--- START Task input ---
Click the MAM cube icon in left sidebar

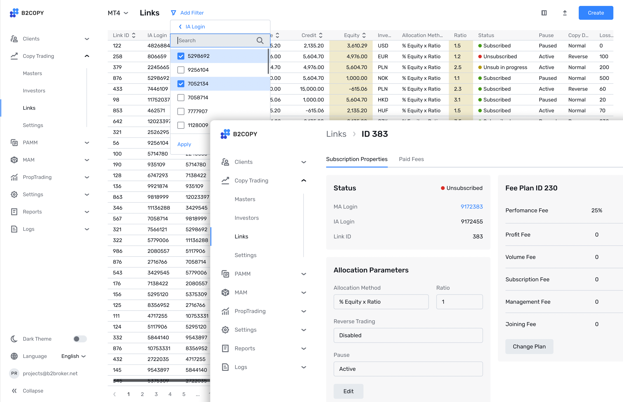coord(14,160)
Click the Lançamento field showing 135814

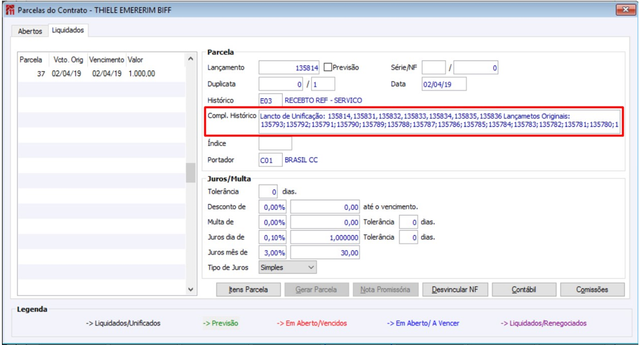289,68
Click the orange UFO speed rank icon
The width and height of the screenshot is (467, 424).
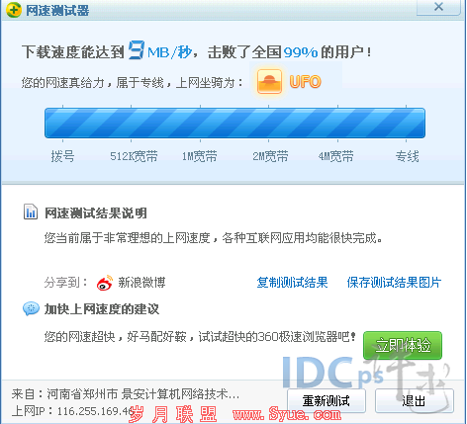269,82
--- END Task input ---
→ **The problem**
Format the lines of the data above as a JSON list of strings, one string per line, skipping blank lines. Leave the pictures out.

→ **Exercise output**
[
  "Click the MAM cube icon in left sidebar",
  "coord(14,160)",
  "Click the Lançamento field showing 135814",
  "289,68",
  "Click the orange UFO speed rank icon",
  "The width and height of the screenshot is (467, 424).",
  "269,82"
]